You should list the columns explicitly (instead of using t1.*, t2.* in the outer query). I think SAS only includes person and visit once in the resulting dataset.
EDIT:
Note: the above produces separate values for the key columns. This is easy enough to fix:
select coalesce(t1.person, t2.person) as person,
coalesce(t1.key, t2.key) as key,
t1.code1, t1.type1, t2.code2, t2.type2
from (select t1.*,
row_number() over (partition by person, visit order by ??) as seqnum
from t1
) t1 full outer join
(select t2.*,
row_number() over (partition by person, visit order by ??) as seqnum
from t2
) t2
on t1.person = t2.person and t1.visit = t2.visit and
t1.seqnum = t2.seqnum;
That fixes the columns issue.
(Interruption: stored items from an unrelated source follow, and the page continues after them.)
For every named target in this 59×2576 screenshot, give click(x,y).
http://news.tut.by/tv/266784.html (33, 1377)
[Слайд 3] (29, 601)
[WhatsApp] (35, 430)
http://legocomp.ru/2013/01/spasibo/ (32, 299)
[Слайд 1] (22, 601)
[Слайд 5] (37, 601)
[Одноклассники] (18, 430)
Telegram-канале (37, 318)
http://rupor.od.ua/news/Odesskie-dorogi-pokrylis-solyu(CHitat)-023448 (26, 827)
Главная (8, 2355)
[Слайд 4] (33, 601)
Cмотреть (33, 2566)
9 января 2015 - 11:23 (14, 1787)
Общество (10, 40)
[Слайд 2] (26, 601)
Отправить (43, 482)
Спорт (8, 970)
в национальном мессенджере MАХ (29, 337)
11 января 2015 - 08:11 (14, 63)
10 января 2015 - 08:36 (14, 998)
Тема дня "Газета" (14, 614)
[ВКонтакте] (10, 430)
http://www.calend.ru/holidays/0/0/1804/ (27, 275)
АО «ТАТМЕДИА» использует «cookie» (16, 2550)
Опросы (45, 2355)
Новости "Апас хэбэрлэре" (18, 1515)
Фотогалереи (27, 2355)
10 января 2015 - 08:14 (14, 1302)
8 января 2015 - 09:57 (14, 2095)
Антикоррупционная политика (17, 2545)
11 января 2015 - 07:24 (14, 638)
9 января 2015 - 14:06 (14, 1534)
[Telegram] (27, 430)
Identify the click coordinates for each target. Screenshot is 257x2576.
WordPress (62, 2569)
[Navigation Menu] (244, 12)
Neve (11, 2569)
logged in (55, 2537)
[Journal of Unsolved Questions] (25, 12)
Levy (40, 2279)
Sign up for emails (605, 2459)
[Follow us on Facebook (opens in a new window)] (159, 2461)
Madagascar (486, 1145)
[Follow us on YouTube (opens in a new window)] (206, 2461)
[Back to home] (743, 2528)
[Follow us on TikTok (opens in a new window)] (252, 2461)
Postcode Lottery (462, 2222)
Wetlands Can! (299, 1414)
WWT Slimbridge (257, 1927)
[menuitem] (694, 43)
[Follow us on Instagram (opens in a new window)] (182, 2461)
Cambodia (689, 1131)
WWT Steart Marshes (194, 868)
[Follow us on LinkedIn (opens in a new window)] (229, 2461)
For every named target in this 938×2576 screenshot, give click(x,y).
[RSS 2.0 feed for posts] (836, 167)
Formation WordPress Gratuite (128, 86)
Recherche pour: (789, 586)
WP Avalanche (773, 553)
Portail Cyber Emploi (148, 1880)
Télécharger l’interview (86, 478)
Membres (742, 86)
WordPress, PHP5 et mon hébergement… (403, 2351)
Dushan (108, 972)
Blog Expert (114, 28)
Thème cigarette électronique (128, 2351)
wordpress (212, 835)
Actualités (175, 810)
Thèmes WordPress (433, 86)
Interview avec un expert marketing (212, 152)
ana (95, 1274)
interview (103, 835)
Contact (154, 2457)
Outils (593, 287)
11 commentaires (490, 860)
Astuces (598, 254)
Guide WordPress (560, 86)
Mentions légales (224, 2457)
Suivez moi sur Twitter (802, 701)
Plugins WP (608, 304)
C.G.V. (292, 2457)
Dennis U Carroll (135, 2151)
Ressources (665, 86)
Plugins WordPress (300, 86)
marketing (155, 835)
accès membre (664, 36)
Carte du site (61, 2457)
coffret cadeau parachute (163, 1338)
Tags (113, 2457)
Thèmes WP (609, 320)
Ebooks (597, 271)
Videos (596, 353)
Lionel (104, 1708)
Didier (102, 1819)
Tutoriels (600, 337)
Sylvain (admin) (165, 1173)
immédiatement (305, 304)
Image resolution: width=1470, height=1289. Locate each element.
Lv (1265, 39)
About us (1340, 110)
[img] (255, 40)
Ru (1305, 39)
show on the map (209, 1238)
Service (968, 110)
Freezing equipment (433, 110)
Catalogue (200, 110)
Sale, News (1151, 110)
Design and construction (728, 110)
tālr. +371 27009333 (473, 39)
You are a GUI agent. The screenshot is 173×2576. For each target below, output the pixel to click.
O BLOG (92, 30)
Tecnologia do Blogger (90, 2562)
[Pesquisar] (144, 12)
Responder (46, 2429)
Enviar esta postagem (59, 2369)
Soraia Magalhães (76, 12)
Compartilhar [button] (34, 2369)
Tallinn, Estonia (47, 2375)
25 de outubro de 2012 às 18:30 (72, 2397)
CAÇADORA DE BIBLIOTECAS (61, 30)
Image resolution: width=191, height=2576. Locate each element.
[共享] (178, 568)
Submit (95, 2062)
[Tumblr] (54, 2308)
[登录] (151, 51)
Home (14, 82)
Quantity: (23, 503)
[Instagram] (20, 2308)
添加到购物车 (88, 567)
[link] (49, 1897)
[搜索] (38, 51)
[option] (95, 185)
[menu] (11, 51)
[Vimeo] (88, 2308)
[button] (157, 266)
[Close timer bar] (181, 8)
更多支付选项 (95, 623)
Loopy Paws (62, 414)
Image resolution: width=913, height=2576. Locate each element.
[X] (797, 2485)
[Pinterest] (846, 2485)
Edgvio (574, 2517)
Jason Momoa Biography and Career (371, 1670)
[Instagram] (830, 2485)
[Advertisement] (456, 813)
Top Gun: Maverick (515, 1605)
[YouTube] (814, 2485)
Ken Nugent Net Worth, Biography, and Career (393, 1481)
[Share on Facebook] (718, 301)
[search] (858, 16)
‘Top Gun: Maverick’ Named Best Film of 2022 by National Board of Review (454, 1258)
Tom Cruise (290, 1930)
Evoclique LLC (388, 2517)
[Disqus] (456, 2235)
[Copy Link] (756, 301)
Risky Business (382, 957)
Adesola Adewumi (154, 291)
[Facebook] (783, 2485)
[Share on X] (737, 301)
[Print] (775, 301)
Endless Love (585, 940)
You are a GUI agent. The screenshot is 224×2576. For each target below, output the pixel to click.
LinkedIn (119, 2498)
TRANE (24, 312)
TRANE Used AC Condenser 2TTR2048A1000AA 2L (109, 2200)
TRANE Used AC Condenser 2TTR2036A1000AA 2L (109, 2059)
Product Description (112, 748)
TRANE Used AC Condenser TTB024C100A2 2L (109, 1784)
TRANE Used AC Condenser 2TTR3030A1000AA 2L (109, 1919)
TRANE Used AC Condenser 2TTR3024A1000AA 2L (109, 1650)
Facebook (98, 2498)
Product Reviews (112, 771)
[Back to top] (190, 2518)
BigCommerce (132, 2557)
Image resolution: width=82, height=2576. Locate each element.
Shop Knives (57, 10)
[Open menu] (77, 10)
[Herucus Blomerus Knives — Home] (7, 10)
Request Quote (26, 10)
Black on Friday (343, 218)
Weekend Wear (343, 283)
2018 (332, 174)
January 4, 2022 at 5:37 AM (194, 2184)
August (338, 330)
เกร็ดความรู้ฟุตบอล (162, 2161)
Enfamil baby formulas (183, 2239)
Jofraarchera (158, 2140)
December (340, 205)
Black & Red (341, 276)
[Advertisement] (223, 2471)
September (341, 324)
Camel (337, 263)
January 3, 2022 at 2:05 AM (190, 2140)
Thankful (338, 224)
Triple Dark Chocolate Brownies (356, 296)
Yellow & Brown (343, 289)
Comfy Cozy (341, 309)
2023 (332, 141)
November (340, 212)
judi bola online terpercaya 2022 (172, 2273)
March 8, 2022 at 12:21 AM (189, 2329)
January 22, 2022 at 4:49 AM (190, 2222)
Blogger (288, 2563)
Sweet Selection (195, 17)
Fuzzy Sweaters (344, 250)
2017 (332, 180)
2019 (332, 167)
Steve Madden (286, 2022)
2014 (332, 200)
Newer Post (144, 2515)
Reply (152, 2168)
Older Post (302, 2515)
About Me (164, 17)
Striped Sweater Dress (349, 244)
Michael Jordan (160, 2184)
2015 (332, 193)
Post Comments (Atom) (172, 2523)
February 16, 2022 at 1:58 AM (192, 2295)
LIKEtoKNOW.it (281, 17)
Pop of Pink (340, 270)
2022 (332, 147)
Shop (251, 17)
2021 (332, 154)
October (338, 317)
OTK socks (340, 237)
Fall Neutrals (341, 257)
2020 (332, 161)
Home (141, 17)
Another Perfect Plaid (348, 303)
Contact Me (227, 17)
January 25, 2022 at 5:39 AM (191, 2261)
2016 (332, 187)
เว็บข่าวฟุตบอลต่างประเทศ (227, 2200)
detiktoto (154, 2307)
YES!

You can fix the copying issue by using first_value()/last_value() or by using a more complicated join condition:
select coalesce(t1.person, t2.person) as person,
coalesce(t1.visit, t2.visit) as visit,
t1.code1, t1.type1, t2.code2, t2.type2
from (select t1.*,
count(*) over (partition by person, visit) as cnt,
row_number() over (partition by person, visit order by ??) as seqnum
from t1
) t1 full outer join
(select t2.*,
count(*) over (partition by person, visit) as cnt,
row_number() over (partition by person, visit order by ??) as seqnum
from t2
) t2
on t1.person = t2.person and t1.visit = t2.visit and
(t1.seqnum = t2.seqnum or
(t1.cnt > t2.cnt and t1.seqnum > t2.seqnum and t2.seqnum = t2.cnt) or
(t2.cnt > t1.cnt and t2.seqnum > t1.seqnum and t1.seqnum = t1.cnt)
This implements the "keep the last row" logic in a single join. Probably for performance reasons, you would want to put this into separate left joins on the original logic.